Association between nonalcoholic fatty liver disease and left ventricular diastolic dysfunction: A 7-year retrospective cohort study of 3,380 adults using serial echocardiography

Nonalcoholic fatty liver disease (NAFLD) has become the most common liver disease and its prevalence is increasing at an alarming rate, ranging from 15 % to 45 %, particularly high in the Americas and South-East Asia [1], [2], [3]. NAFLD has become the second most common reason for liver transplantation in Western countries [4]. It has emerged as one of the most challenging health issues and is associated with increased economic burdens [5].

NAFLD is defined by an excessive deposition of fat involving more than 5 % of hepatocytes without significant alcohol consumption and other secondary causes of liver steatosis [6]. It encompasses a broad spectrum of liver disease ranging from simple steatosis to nonalcoholic steatohepatitis (NASH), a progressive form of hepatic damage, inflammation, and fibrosis [7]. NAFLD has been considered to be a multisystem disease [8]. For instance, cardiovascular disease is linked to a major cause of death in patients with NAFLD. Interestingly, most of the morbidity and mortality in patients with NAFLD do not result from progressive liver disease but are derived from the increased risk of cardiovascular disease [9], [10], [11].
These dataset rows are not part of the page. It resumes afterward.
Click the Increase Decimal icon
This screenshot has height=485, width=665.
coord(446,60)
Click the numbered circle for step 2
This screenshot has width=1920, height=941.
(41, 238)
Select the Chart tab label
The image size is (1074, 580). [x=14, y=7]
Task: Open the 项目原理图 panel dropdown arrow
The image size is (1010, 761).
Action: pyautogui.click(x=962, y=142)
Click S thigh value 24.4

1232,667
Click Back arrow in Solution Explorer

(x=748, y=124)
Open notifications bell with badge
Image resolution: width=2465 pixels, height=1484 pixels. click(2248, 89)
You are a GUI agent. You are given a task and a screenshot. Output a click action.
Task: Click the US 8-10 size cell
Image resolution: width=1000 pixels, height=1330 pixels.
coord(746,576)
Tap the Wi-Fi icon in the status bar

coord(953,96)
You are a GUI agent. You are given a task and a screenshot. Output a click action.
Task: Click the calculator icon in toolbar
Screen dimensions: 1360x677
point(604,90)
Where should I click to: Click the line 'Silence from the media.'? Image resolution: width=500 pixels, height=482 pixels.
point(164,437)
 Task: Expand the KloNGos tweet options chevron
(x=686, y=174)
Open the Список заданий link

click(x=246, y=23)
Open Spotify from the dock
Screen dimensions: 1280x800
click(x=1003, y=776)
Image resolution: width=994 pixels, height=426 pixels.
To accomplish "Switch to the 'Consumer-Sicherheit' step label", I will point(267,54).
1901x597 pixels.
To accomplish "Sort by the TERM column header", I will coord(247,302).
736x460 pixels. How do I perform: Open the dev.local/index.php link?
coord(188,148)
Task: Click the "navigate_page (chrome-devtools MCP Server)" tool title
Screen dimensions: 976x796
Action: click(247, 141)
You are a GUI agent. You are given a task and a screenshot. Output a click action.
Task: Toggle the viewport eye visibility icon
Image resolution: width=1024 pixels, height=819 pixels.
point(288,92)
In addition, growing evidence suggests a possible link between NAFLD and heart function [12,13]. Heart failure (HF) has become an important health issue in recent decades [14]. HF is a major cause for hospitalization [15] and markedly increases all-cause mortality. It is categorized according to left ventricular (LV) ejection fraction (EF) into either HF with reduced EF (HFrEF) or HF with preserved EF (HFpEF), also referred to as LV diastolic dysfunction. The diagnosis and management of HFrEF have been relatively well studied, whereas that of HFpEF has remained incompletely understood. LV diastolic dysfunction has important clinical implications since the prevalence is increasing and almost half of the patients with HF have HFpEF [16,17]. In addition, the prognosis and mortality rate of HFpEF have been similar to HFrEF [18,19]. Recent studies highlighted the potential benefits of dapagliflozin and empagliflozin in reducing the combined risk of worsening HF and cardiovascular death in patients with HFpEF [20,21]. As a result, these medications have been included as class I intervention in the new ESC 2023 guidelines for the treatment of HFpEF [22]. However, the identification of predisposing factors associated with HFpEF remains important for setting up effective prevention strategies.

Previous small cross-sectional studies demonstrated that people with NAFLD had altered LV structure and diastolic dysfunction [23], [24], [25], [26]. Early features of LV diastolic dysfunction have been shown in patients with type 2 diabetes and NAFLD [27,28]. However, due to the predominantly cross-sectional design of most studies, the causal relationship between the two conditions has remained elusive. Recently, systematic review reported that NAFLD was associated with a 1.5-fold higher risk of heart failure with assessed mainly by International Classification of Diseases (ICD) codes [12]. Moreover, there has been limited study evaluating the casual association between hepatic fibrosis and subclinical myocardial dysfunction evaluated by echocardiography. Nevertheless, several underlying pathophysiological processes could potentially elevate the risk of HF in individuals with NAFLD [13]. Thus, this study aimed to investigate the longitudinal effects of hepatic steatosis and fibrosis by abdominal sonography and liver fibrosis prediction models on the development of LV diastolic dysfunction using serial echocardiography in a large population.